The program, however, is restricted to foreign nationals from countries that have appropriate treaties with the United States. The legislation qualifies Israeli nationals for the E-2 visa by adding Israel to the list of foreign states granted such treaty status.
Both Democrats and Republicans sitting on the Committee voiced support for the legislation, touting it as a way to boost the U.S. economy. Rep. Berman (D-CA), who introduced the bill, stated, “Israeli business leaders investing in the United States will create more jobs for American workers and help strengthen the economies of both countries.” Judiciary Chair Lamar Smith echoed Rep. Berman’s comments, “[this] commonsense bill  helps spur job creation and economic growth here at home and invests in our relationship with one of our closest allies.”
Critics say in spite of the Committee’s bipartisan support of the legislation, the E-2 visa program poses several problems. Some of the program’s key flaws include:
- No cap on the number of visas issued. Congress has not placed a cap on the number of individuals permitted into the country under the E-2 program. In addition to an unlimited number of principal E-2 visas, the program also provides for an unlimited number of derivative visas for spouses, children (up to age 21), and employees in a supervisory or executive capacity.
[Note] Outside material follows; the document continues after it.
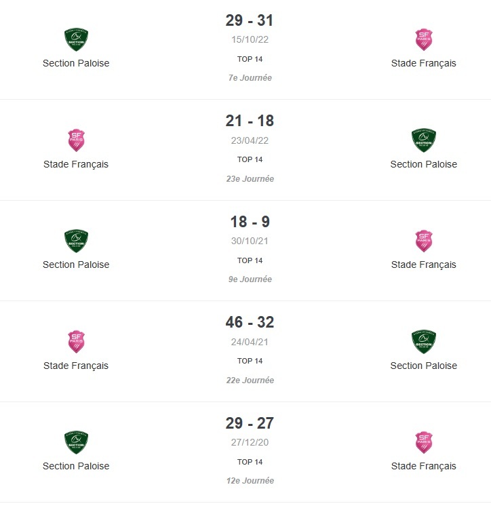Image resolution: width=491 pixels, height=508 pixels.
Task: Click Stade Français logo in 21 - 18 match
Action: pyautogui.click(x=76, y=140)
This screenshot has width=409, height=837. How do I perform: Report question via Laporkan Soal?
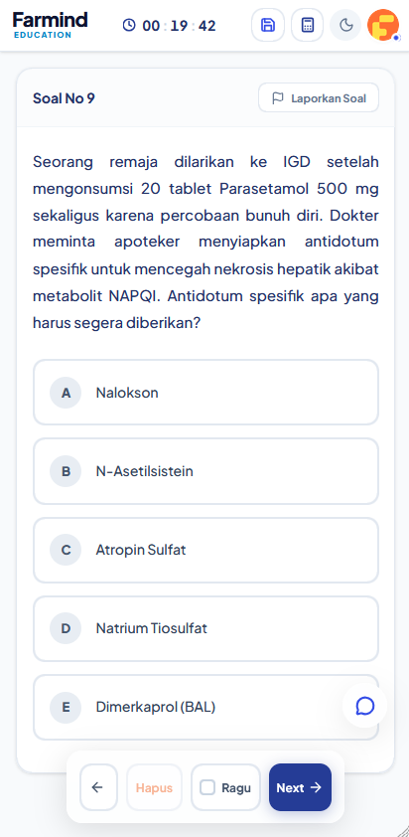[319, 98]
As a result, over 281,000 individuals entered the country on an E-2 visa in 2010 alone
- Visa holders may remain in the U.S. indefinitely. Despite the intended temporary nature of the program, E-2 visa holders may enter the U.S. for an initial two-year period and then remain in the country indefinitely by extending their visa every two years. And, despite the fact that all temporary visas require intent to return to one’s home country, aliens may still apply for an E-2 visa even if they simultaneously apply or have been approved for an immigrant visa that puts them on a path to citizenship
- No minimum investment is required. Federal regulations governing the visa program do not require applicants to have invested a specific amount of money or percentage of start-up capital into a business venture. The law merely states that the capital invested must be “substantial.” The decision whether the alien meets the general requirements of the E-2 visa is up to the discretion of the particular State Department consular officer reviewing the application.
These flaws make the program highly susceptible to fraud. Just last week, federal authorities indicted a woman running a Laredo, TX financial and immigration services business for including fraudulent tax forms and false information on businesses and employees on visa applications. (San Antonio Express, Feb. 29, 2012)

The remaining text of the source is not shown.